1 Introduction

Representing text documents as fixed-length vectors is central to many language processing tasks. Perhaps the most popular fixed-length vector representation for documents is the bag-of-words (BoW) representation [1], where each word is viewed as a distinct feature dimension based on strong independent assumption. Most traditional methods either directly use the BoW representation (e.g., tf-idf vector), or are built upon BoW (e.g., matrix factorization [2, 3] and probabilistic topical models [4, 5]). Apparently, by using BoW as the foundation, rich semantic relatedness between words is lost. The document representation thus is obtained purely based on the word-by-document co-occurrence information.

Recent developments in distributed word representations [6, 7] have succeeded in revealing rich linguistic regularities between words. Specifically, by mapping each word into a continuous vector space, both syntactic and semantic relatedness between words can be captured using simple algebra over word vectors. Therefore, a natural idea is that one can build document representations based on a better foundation, namely the Bag-of-Word-Embeddings (BoWE) representation, by replacing distinct words with word vectors learned a priori with rich semantic relatedness encoded. The follow-up question is how to obtain a fixed-length vector representation of document based on BoWE for efficient document processing.

There have been several heuristic ways to obtain the document vector based on word embeddings, e.g., by using the average or weighted sum of all the word vectors contained in a document [8]. Another well-known approach is the Paragraph Vector (PV) [9] method, which jointly learns the word and document vectors through some prediction task.
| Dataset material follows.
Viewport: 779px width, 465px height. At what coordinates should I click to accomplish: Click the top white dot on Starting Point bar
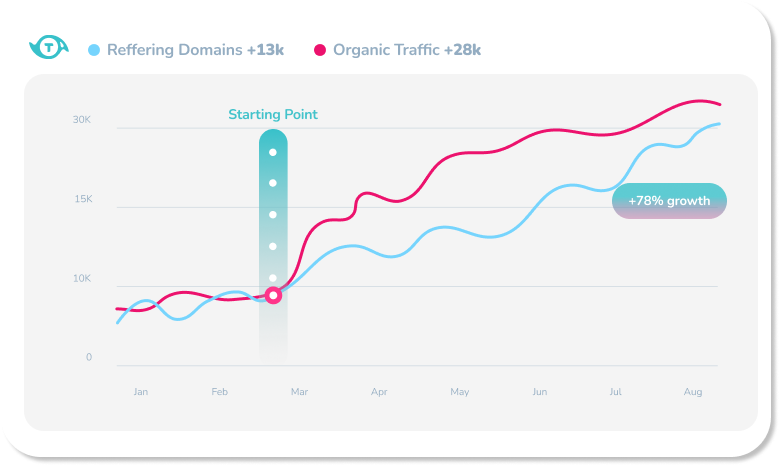273,152
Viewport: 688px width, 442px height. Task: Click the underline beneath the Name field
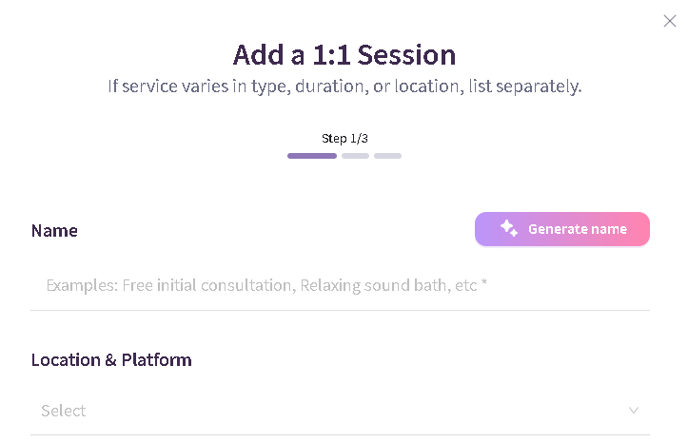340,310
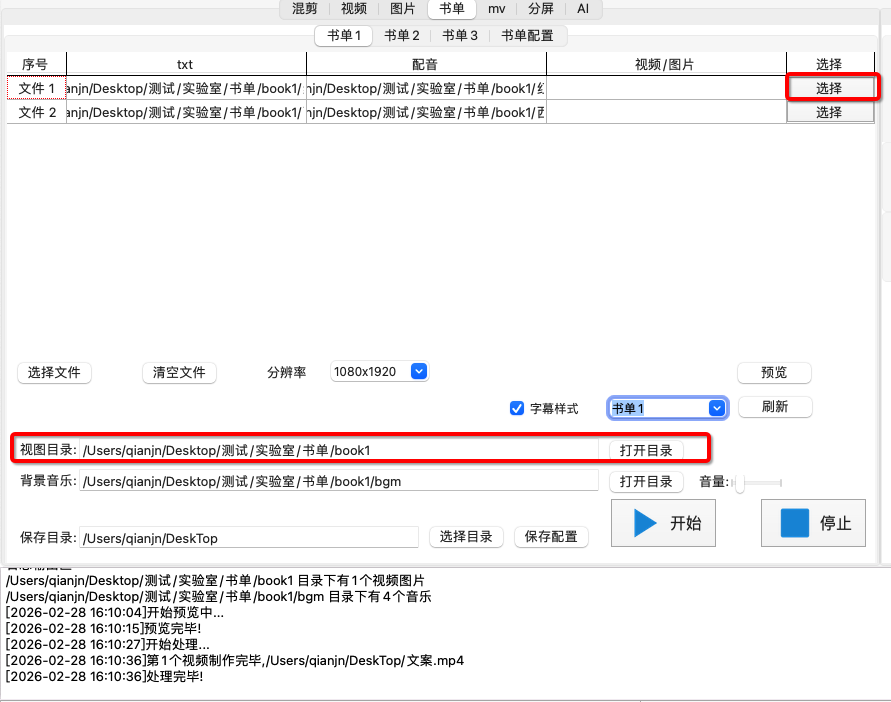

A common problem of all these methods is that they assume that the document vector lies in the same semantic space as words vectors. However, this may not be a necessary condition in practice since documents usually convey much richer semantics than individual words.

Recent work [10] has shown that one can use the Fisher kernel (FK) framework [11] as a flexible and principled way to generate document representations based on BoWE. It consists in non-linearly mapping the word embeddings into a higher-dimensional space and in aggregating them into a document representation. Specifically, in the FK-based aggregation, words are embedded into a Euclidean space by latent semantic indexing (LSI), and a Gaussian Mixture Model (GMM) is employed as the generative model of the word embeddings. The gradients of the GMM parameters are then used to generate the document representation. This FK-based aggregation method is highly efficient (i.e., simple adding operation to generate a new document representation), and has shown its superiority in several document clustering and retrieval tasks.

However, recent advances have shown that neural word embedding models (e.g., word2vec [6]) can produce significantly better performance in word representations than LSI. Such neural word embeddings can be efficiently acquired from large text corpus. Therefore, a natural question is whether we could leverage neural word embeddings for better document representation under the FK framework. Unfortunately, directly using the existing FK-based aggregation method [10] over neural word embeddings may not be appropriate. The major reason is that the generative model (i.e., GMM) in [10] is employed to capture the Euclidean distances between word embeddings from LSI, while semantic relations between neural word embeddings (e.g., Glove and word2vec) are typically measured by cosine similarity. Therefore, we propose an alternate FK-based aggregation method for document representation based on neural word embeddings. As we known, the von Mises-Fisher (vMF) distribution is well-suited to model directional data distributed on the unit hypersphere and capture the directional relations (i.e., cosine similarity) between vectors. Therefore, we introduce a Mixture of von Mises-Fisher distributions (moVMF) [12] as the generative model of neural word embeddings, and derive a new aggregation algorithm based moVMF model under the FK framework. We evaluated the effectiveness of our model by comparing with existing document representation methods. The empirical results demonstrate that our model can achieve new state-of-the-art performances on several document classification, clustering and retrieval tasks.

2 Related Work

We provide a short review of the works on those topics which are most related to our work: Bag-of-Words, Bag-of-Word-Embeddings, vMF and Fisher Vector.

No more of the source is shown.